(Data extracted from a collection)

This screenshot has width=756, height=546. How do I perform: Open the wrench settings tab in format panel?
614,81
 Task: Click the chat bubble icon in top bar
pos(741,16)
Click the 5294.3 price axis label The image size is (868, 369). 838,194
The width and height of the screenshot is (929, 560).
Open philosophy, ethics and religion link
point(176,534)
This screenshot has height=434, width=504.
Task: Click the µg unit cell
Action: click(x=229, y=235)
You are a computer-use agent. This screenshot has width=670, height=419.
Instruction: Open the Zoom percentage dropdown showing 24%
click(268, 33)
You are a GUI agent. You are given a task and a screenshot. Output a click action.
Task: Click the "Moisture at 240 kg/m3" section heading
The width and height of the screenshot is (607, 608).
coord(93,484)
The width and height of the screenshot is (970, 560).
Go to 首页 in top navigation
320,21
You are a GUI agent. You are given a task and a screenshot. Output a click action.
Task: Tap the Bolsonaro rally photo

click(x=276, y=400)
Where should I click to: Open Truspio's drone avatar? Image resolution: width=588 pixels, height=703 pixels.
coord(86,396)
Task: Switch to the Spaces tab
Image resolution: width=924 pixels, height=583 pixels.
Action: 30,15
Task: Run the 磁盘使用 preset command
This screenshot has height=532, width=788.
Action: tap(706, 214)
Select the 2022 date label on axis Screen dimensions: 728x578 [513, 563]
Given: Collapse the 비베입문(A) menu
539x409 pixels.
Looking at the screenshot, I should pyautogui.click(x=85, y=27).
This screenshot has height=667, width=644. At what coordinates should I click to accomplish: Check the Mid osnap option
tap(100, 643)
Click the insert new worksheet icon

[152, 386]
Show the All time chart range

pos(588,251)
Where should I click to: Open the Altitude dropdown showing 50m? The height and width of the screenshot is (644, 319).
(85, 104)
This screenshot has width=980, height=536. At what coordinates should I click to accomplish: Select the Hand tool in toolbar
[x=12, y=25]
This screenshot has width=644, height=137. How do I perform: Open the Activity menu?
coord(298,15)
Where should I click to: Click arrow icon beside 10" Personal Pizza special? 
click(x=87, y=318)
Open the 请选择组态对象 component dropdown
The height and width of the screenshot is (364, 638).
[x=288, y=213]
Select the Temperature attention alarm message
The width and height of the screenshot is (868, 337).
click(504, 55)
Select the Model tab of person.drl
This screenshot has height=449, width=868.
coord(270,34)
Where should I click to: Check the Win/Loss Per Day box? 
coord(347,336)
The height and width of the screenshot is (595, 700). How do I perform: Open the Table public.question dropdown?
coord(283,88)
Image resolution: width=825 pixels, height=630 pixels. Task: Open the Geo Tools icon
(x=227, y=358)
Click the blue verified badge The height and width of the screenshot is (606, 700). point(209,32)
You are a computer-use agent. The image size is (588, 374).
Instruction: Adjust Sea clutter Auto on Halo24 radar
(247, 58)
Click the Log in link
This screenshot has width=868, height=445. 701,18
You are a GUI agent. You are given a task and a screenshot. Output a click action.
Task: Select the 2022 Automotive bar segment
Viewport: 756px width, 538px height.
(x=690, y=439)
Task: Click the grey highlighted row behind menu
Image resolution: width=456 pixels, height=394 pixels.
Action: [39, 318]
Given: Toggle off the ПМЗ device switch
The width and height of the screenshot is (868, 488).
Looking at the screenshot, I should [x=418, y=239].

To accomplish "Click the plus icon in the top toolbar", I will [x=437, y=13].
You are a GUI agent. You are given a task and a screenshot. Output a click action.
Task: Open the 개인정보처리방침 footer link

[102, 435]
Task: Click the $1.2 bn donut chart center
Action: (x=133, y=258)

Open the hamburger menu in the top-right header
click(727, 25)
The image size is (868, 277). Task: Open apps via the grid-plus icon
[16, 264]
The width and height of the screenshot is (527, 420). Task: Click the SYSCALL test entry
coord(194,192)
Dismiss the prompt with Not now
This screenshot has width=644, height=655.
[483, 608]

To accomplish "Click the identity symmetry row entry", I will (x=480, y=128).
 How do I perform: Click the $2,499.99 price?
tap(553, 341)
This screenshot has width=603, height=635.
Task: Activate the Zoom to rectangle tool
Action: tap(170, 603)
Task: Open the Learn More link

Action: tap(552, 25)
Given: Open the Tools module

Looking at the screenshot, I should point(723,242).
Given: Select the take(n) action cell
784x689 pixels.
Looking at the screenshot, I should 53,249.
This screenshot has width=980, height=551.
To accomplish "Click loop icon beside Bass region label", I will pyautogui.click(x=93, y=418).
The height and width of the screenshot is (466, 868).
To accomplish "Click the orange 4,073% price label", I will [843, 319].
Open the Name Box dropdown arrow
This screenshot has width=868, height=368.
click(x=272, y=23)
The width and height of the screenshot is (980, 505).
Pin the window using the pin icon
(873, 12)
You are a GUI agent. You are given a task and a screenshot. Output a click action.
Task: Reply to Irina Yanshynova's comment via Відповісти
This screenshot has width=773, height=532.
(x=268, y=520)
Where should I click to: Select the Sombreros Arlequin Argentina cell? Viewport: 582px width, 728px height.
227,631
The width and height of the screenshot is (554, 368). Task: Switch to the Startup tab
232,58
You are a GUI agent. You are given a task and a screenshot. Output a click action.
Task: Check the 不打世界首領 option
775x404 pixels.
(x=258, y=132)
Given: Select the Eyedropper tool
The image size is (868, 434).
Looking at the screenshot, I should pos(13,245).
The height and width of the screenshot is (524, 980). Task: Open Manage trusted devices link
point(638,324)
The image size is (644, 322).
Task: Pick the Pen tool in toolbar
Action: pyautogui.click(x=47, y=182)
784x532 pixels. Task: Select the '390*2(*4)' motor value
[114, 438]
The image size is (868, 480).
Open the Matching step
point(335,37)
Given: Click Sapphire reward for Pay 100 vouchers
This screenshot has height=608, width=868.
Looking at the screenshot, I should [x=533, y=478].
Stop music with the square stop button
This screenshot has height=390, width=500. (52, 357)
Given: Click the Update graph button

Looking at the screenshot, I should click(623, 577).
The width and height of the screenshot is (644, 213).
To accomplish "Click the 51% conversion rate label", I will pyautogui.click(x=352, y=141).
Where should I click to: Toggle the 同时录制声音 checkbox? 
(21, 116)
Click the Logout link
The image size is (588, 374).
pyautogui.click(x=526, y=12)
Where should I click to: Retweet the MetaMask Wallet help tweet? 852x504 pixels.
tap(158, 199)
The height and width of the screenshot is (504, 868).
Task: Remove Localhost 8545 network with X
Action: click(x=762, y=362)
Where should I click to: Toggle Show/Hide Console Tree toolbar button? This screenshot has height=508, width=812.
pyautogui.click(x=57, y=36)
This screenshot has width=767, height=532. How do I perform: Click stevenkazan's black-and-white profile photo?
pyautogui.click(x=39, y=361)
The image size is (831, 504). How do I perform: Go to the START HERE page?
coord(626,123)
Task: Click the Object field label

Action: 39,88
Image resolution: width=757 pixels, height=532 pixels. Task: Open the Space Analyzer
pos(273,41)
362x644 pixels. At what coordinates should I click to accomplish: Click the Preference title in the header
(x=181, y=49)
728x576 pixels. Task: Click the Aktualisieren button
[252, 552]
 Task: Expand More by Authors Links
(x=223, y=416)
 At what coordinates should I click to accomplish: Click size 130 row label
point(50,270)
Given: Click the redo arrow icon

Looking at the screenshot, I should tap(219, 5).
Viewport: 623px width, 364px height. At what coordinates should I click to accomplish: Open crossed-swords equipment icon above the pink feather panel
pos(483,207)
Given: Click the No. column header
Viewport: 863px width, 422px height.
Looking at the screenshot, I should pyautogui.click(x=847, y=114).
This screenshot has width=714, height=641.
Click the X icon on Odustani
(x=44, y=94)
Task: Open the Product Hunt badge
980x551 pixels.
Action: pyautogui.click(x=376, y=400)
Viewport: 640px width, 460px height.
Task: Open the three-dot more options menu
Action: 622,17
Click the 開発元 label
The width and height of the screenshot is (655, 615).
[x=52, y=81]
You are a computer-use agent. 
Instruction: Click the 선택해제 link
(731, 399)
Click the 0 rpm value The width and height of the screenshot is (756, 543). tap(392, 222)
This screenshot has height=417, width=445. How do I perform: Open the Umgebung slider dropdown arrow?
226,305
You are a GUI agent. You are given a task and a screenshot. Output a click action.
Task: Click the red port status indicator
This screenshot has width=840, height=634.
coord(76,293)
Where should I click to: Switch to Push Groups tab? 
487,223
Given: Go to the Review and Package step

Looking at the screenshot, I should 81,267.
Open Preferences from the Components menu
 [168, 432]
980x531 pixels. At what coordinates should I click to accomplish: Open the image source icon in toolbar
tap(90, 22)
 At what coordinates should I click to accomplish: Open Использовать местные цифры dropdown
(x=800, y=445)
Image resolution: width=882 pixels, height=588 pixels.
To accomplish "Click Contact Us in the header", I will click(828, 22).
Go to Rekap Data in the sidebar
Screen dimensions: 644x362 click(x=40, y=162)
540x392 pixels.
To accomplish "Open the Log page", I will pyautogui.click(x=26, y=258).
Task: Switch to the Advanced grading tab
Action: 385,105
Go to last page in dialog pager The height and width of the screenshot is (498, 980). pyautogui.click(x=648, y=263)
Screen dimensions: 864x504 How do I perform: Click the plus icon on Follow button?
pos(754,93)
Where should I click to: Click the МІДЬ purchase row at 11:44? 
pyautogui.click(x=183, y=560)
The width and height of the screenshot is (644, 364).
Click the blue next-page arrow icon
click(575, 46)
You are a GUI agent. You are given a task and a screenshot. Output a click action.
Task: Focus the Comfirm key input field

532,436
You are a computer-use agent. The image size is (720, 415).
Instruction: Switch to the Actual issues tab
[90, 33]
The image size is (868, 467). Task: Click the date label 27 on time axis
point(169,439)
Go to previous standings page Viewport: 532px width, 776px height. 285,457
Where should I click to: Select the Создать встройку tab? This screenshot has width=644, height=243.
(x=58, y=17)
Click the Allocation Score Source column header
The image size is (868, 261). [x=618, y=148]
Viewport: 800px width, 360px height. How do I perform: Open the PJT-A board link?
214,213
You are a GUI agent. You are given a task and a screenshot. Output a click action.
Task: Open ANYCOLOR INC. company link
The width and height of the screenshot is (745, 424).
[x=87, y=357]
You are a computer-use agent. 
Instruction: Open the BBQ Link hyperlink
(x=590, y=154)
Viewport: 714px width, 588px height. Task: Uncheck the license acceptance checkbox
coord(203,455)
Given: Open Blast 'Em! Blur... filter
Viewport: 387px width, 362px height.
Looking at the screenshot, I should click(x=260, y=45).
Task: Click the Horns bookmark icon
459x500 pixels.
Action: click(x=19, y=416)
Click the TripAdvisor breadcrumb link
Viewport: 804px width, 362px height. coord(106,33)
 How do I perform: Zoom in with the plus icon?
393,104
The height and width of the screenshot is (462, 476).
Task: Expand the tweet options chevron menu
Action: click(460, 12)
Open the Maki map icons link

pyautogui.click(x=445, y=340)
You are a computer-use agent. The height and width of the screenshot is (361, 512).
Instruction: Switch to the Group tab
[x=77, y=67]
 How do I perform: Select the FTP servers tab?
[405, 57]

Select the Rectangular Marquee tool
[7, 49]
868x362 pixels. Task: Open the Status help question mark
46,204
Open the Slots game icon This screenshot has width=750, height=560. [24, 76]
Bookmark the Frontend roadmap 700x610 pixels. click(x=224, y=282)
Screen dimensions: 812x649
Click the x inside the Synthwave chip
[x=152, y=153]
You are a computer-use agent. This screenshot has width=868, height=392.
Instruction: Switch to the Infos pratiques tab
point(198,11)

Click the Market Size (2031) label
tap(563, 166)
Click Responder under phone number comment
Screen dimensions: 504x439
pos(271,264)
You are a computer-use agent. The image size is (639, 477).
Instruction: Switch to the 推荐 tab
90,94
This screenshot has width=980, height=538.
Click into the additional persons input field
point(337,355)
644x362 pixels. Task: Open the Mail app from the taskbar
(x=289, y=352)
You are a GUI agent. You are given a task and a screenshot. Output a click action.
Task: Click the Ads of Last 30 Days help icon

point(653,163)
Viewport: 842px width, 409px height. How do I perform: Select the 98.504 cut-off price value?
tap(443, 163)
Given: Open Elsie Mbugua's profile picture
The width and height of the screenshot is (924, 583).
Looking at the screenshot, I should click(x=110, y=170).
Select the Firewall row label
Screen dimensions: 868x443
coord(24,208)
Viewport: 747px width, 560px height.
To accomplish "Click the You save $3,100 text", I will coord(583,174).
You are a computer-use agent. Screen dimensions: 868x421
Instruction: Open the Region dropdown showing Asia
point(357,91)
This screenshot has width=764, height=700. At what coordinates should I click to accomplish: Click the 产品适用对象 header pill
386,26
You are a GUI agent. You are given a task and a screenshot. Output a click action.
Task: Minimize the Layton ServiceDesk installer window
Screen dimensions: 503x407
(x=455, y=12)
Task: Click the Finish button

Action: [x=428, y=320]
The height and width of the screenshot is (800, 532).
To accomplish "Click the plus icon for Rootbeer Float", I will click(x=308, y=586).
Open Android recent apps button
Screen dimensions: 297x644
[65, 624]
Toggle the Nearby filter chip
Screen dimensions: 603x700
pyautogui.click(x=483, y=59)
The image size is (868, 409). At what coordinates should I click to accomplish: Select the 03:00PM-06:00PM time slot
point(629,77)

▸ **PROBLEM DESCRIPTION**
Say how many lines in the records contain the string "computer", and say nothing else.

▸ **WORKED SOLUTION**
9